那是我第一年上大学,在高中时总听见妈妈唠叨:“大学很好的。”
但是我不知道那是一个怎样的环境,我也对大学没有什么特别的期望。
离家的那天夜里,母亲突然走到我的屋里,手里还拿着一本厚厚的老相册,封面都是军绿色,一看就知道很老旧。她笑着坐在我的床边,戴起她平时不戴的眼镜,翻开相册,并指着或新或旧的一张张照片,认真地说出拍摄他们的日期。
送我到车站的那个早上,分别后车门关闭的一瞬间,我瞬间红了眼眶。
第一次离乡,第一次我尚未离开我的县城,我便有了乡愁,在一列绿皮火车里我惴惴不安。
铁轨向更远处蔓延,绿色的秸秆不断的从窗口折断。我坐在座位边,眼神不住地向后望去。我看见早餐店前古旧的木桌,看见早晨下水道边流淌过的肥皂水,看见摔倒过很多次的青石板。
我轻轻地将手放在透亮的玻璃窗上,外面的世界在我的手掌上飞驰而过,我一时间不敢相信眼前所见的一切,甚至害怕一不小心就会被抛下去。我缓缓地吐出一口气,玻璃就变成了万花筒,疾驰的护栏变得模糊不清。

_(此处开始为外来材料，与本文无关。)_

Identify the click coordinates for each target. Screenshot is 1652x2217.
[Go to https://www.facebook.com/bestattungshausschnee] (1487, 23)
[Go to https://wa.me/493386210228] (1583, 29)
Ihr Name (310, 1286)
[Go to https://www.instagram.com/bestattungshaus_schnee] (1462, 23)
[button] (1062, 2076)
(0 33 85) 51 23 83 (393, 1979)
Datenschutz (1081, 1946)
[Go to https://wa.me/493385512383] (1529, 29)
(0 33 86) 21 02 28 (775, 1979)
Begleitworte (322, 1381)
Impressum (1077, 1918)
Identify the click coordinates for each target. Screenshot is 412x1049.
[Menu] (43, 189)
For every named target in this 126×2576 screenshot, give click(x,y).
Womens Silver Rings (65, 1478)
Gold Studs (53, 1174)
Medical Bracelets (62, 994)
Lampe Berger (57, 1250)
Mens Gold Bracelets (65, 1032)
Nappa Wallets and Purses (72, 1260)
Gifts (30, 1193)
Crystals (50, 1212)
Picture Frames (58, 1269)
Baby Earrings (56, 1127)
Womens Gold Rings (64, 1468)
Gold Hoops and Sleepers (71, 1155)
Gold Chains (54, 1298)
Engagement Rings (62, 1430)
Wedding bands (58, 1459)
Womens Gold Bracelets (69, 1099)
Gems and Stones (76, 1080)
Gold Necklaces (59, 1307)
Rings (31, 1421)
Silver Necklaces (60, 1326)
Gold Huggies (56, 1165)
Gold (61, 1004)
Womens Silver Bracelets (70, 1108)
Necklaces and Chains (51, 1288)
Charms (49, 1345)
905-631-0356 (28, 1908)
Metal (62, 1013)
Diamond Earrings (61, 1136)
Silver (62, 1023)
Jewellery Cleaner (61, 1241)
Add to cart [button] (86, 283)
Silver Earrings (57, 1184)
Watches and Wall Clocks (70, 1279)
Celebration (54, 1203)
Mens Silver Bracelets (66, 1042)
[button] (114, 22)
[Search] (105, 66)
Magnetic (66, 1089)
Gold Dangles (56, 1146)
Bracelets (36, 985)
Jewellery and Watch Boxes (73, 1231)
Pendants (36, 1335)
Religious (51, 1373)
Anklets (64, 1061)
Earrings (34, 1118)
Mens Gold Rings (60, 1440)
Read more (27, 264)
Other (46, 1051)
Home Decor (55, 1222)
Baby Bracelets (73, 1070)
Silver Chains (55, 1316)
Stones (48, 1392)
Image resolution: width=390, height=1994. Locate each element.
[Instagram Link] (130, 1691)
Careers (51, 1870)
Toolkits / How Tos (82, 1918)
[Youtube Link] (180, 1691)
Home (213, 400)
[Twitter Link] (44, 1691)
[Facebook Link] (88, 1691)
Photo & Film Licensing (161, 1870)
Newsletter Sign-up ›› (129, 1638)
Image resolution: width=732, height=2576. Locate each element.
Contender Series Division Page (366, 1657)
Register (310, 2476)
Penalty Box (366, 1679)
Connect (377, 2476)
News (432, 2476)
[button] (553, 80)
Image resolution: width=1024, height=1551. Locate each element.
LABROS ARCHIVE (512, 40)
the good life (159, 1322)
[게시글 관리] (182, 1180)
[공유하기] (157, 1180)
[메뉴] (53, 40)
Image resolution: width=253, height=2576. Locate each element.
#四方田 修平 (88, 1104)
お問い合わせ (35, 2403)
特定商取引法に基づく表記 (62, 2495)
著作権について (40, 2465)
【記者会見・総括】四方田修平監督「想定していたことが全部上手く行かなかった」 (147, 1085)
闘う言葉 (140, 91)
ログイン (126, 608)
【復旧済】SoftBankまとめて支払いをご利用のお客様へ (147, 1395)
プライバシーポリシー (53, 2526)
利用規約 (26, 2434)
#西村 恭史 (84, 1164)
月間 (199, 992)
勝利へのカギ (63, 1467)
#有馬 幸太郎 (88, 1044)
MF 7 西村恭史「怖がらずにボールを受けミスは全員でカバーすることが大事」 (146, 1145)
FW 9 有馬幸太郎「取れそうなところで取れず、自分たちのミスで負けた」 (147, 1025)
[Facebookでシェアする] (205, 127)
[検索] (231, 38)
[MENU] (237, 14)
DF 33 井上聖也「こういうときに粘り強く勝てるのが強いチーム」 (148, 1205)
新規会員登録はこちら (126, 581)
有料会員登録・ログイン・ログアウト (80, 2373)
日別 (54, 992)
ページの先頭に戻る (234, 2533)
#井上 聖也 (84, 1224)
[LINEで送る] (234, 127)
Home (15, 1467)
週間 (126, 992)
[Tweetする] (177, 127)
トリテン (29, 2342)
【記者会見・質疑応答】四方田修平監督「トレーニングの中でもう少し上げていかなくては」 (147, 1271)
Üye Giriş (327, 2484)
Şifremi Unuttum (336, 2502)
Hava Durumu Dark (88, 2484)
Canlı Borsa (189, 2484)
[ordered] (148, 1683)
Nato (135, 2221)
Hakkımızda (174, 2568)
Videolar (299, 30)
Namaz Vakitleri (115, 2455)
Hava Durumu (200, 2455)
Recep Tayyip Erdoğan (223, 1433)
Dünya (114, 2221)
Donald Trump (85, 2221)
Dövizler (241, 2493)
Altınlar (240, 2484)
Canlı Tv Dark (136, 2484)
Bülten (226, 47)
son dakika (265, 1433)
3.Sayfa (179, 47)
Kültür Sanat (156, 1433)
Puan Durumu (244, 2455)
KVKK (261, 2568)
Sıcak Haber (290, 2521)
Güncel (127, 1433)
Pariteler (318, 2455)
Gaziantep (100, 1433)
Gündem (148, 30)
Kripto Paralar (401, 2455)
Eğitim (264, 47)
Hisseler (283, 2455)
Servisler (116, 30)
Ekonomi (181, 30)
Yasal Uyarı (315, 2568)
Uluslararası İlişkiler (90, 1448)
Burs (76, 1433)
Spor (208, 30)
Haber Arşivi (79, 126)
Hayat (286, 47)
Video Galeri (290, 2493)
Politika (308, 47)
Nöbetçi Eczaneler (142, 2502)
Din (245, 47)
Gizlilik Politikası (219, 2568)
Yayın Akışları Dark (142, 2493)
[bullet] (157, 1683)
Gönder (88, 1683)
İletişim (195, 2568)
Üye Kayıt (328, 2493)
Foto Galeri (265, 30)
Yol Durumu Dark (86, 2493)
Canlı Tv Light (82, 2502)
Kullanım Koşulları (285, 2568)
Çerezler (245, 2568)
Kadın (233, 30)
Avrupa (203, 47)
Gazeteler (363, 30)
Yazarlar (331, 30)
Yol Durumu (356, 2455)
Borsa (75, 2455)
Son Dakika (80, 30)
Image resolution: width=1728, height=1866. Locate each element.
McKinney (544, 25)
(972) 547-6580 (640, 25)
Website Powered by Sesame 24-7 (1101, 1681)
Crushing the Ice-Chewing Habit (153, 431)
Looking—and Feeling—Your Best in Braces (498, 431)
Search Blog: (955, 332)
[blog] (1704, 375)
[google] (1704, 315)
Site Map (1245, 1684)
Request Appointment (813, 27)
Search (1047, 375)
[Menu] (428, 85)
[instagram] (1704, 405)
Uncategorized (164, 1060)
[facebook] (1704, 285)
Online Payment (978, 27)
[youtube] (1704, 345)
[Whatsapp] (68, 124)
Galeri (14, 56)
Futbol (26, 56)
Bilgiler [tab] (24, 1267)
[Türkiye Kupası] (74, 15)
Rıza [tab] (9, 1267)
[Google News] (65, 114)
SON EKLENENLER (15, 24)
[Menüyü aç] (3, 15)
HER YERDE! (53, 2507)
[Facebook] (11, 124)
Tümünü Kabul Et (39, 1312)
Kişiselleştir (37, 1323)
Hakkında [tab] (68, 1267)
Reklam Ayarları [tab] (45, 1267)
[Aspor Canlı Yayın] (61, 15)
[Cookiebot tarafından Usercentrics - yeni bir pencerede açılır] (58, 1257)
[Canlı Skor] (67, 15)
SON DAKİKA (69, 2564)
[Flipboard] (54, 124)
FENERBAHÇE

我不清楚那样做的原由——但是我仍是轻轻地将脸贴在了这个陌生而又冰冷的的工业制品上。
我记得那个男生。
在火车站边第一次遇见他,那时我举得他很是奇特,因为他穿着一件袖口略微发黄的白衬衫,一看就穿了很久。而且他面对不熟悉的东西,总是强装镇定。
我是第一次到“白云”火车站,不记得进站口在哪儿,只好站在大厅里望着周围涌动的人流,顺便寻找周围的指示牌。周围涌动的人流让我很不适应,感到有些窒息。
在四处张望的间隙,我闻出了很多味道:红烧牛肉面醇厚的香味中带着一丝土气,沙糖桔清爽的气味中夹杂着几分忧虑,油腻的汗味中充斥着难掩的欣喜。
高考后,这是我第一次独自出行。
出发前的那个晚上,同父母简略说了旅途安排后,我将自己锁在屋子里读了通宵的余华。
“柏油马路起伏不止,马路像是贴在海浪上。我走在这条山区公路上,我像一条船。这年我十八岁,我下巴上那几根黄色的胡须迎风飘飘,那是第一批来这里定居的胡须,所以我格外珍重它们,我在这条路上走了整整一天,已经看了很多山和很多云。所有的山所有的云,都让我联想起了熟悉的人。我就朝着它们呼唤他们的绰号,所以尽管走了一天,可我一点也不累。我就这样从早晨里穿过,现在走进了下午的尾声,而且还看到了黄昏的头发。但是我还没走进一家旅店。”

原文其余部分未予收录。